Diagnosis of Chronic Kidney Disease:

Chronic renal failure is difficult to detect in its early phases. Because of the vast reserves f the kidney, the blood test measuring creatinine and blood urea nitrogen (BUN) used to check for kidney disease are normal until at least 70% of the kidney is non-functional. Urinalysis is often normal with the exception of the urine being poorly concentrated. This in itself is often a normal finding in a well-hydrated animal. Physical examination may reveal abnormalities in the size of the kidneys as may radiographs. He use of ultrasound to image the kidneys can give information suggestive of kidney disease. Ultimately kidney biopsy is the best way to define kidney disease, but this is rarely performed due to expense, risk and the fact that it rarely yields information that will radically alter treatment of the patient. In most instances, older animals with a history of polyuria and polydipsia with small kidneys on physical examination, radiographs and or ultrasonographic evaluation are deemed likely to have chronic renal failure.
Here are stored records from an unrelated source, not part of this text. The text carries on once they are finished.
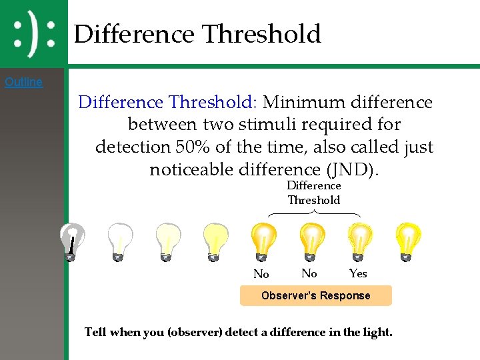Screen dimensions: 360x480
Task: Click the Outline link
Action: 23,83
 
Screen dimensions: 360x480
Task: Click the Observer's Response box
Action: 315,295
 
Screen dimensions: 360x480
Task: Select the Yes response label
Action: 358,273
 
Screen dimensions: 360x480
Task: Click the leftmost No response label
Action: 261,274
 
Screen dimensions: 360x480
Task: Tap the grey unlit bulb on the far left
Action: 71,242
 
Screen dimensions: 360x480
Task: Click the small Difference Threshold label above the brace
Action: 314,193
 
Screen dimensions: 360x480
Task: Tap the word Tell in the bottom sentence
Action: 96,332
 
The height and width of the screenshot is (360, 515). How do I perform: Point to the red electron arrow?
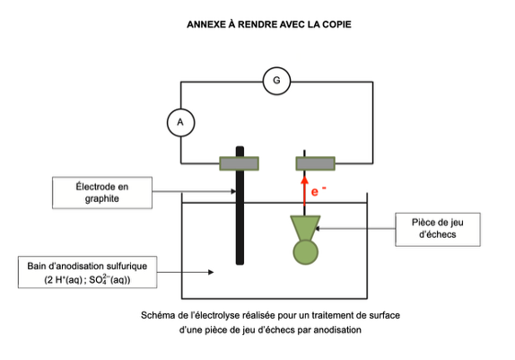305,191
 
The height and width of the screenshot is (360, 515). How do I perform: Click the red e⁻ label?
319,191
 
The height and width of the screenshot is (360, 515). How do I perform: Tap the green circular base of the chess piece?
305,252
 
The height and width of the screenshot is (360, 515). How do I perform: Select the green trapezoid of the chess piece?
305,228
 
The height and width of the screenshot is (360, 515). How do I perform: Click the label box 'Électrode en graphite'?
102,193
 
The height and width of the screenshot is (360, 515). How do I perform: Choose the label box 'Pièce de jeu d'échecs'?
438,229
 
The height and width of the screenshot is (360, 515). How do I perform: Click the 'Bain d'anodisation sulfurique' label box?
87,272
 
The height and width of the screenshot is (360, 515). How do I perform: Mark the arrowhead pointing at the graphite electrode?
233,191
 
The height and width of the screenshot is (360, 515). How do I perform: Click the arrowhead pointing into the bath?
211,272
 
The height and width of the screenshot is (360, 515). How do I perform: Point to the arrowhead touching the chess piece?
318,229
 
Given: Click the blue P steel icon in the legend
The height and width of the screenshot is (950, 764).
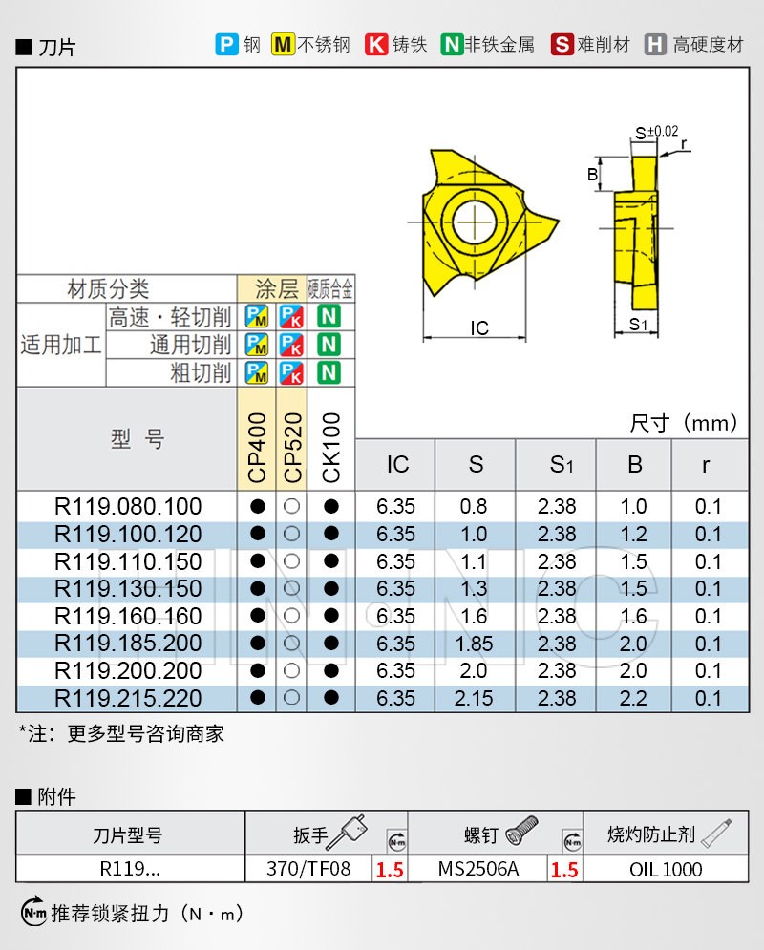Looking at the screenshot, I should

Treatment of Chronic Kidney Disease:

The treatment for chronic renal disease varies depending on the stage at which it is identified. Most pets with early chronic renal failure ( normal to slightly elevated BUN and Creatinine, history of polyuria/polydipsia, normal appetite, no weight loss and normal blood count) are treated with special diets containing low levels of high quality protein, and low phosphorous content. These animals should also be evaluated for hypertension which is a common sequela to chronic renal disease.

Animals with clinical symptoms such as weight loss, anorexia and anemia should be treated more aggressively. An initial 2-3 day period of hospitalization and aggressive fluid therapy is indicated to try to lower BUN and creatinine levels and restore appetite.. Supplemental treatments such as administration of phosphate binders to lower blood phosphorous levels and vitamins and bone marrow stimulants to ffightanemia may be indicated for certain cases. BUN and creatinine levels should be rechecked at the end of this period to evaluate response to therapy. Significant decreases in BUN and creatinine levels bode well for long term ssuccess whereas a worsening of the values or a failure to improve in the face of aggressive fluid therapy indicates a much more guarded prognosis for the pet.

Long term care for animals with moderate chronic renal failure involves the use of prescription low protein diets, and if possible the administration of subcutaneous fluids 2-3 times weekly by the owner. This in itself is probably the single most beneficial treatment for these patients in terms of maintaining the quality of life.

One of the most important things to realize about pets with managed chronic renal disease is that they are NOT normal! It is essential that they be closely monitored by the owner, and if anything out of the ordinary appears they should be rechecked by the veterinarian immediately. These animals walk a fine line between having enough kidney function to maintain themselves and going into full blown kidney shutdown. The most common things that tip them off the scale are events that lead to dehydration. Thus episodes of anorexia, vomiting or even lethargy where the animal is not getting up to drink adequately are cause for real concern. If these are not recognized promptly and addressed medically, it can result in the death of the pet.

Early diagnosis, appropriate treatment and identification of sequelae such as hypertension are critical in giving the best outcome for these pets. Done properly, treatment can add up to 3-4 years to the life of a pet.